Il sapere che apparteniamo tutti allo stesso Regno — sia quanti peregriniamo an­cora sulla tera, sia quanti hanno già raggiunto il Cielo — è il motivo della nostra comunione profonda, pur in mezzo all'evidente separazione.
Suore di S. Giuseppe dell'Apparizione, missionarie toscane in Guatemala

Personalmente, ho visto solo di sfuggita don Acciai, quella sera del 28 gennaio 1972, in cui cenai con voi in via Vesuvio. Lo potrei definire un uomo essenziale; con sottane o senza sottana, ha scelto l'essenziale. I suoi scritti ce lo presentano come un uomo che ha servito, e questo è ciò che più mi piace. Un uomo che ha servito, e che è sparito, clandestinamente, nel fumo. Il suo servizio si è consumato. Certo, come qualsiasi uomo che ha fatto della sua vita un servizio, don Acciai merita il ri­spetto e l'ammirazione che si riserva per le persone che hanno servito con la coscien­za di lasciare dei gesti che la storia di ogni giorno registrerà e tramanderà a tutti co­me luce e cammino.

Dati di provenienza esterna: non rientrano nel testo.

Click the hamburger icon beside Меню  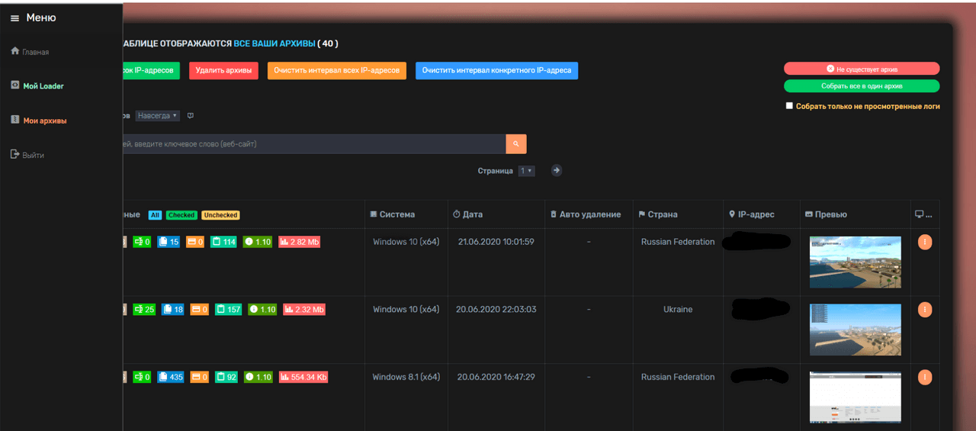[14, 18]
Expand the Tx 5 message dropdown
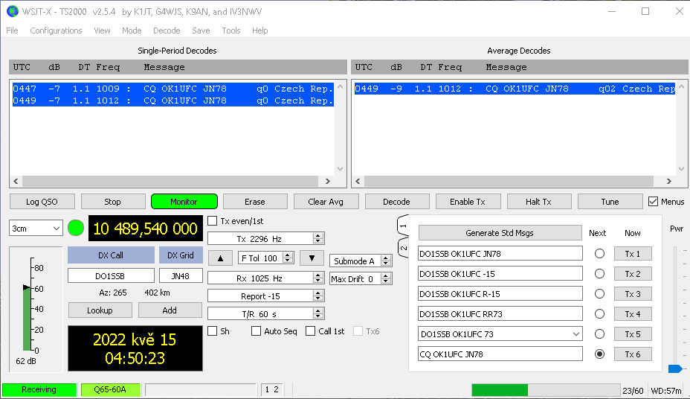Viewport: 690px width, 399px height. coord(576,334)
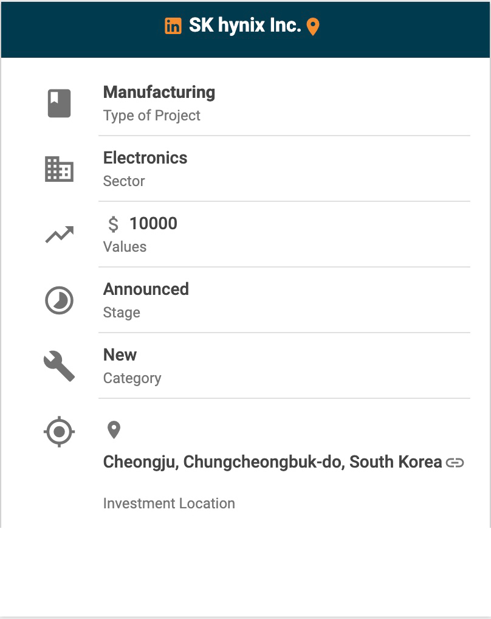
Task: Select the Electronics sector entry
Action: point(145,158)
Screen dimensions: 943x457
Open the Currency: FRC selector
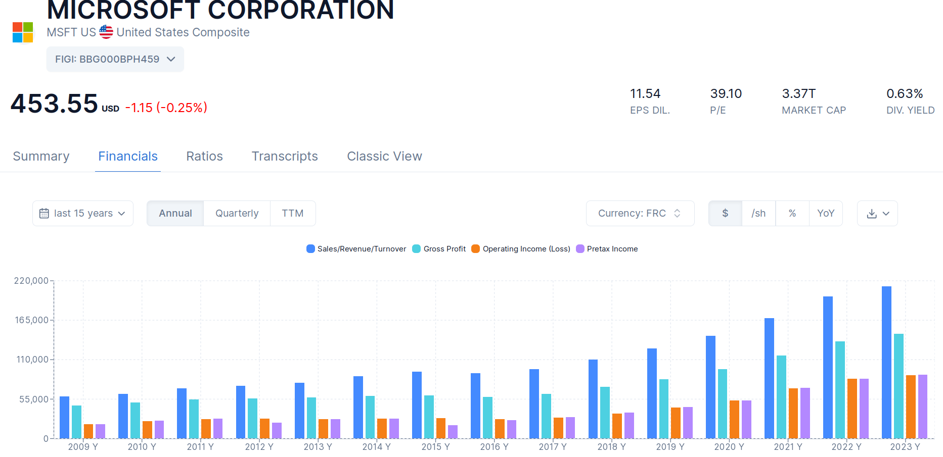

La nostra vita è proprio un baleno che passa, si fa appena in tempo a vedere e già sparisce. Oltre che essere rapida, la vita è anche insicura. Siamo e viviamo nel­l'insicurezza più povera. Siamo poveri perché siamo nell'insicurezza, siamo nell'in­sicurezza perché siamo poveri ....
Viviamo l'esodo in tutte le sue dimensioni e sentiamo la provvisorietà in cui è si­tuata tutta la nostra vita.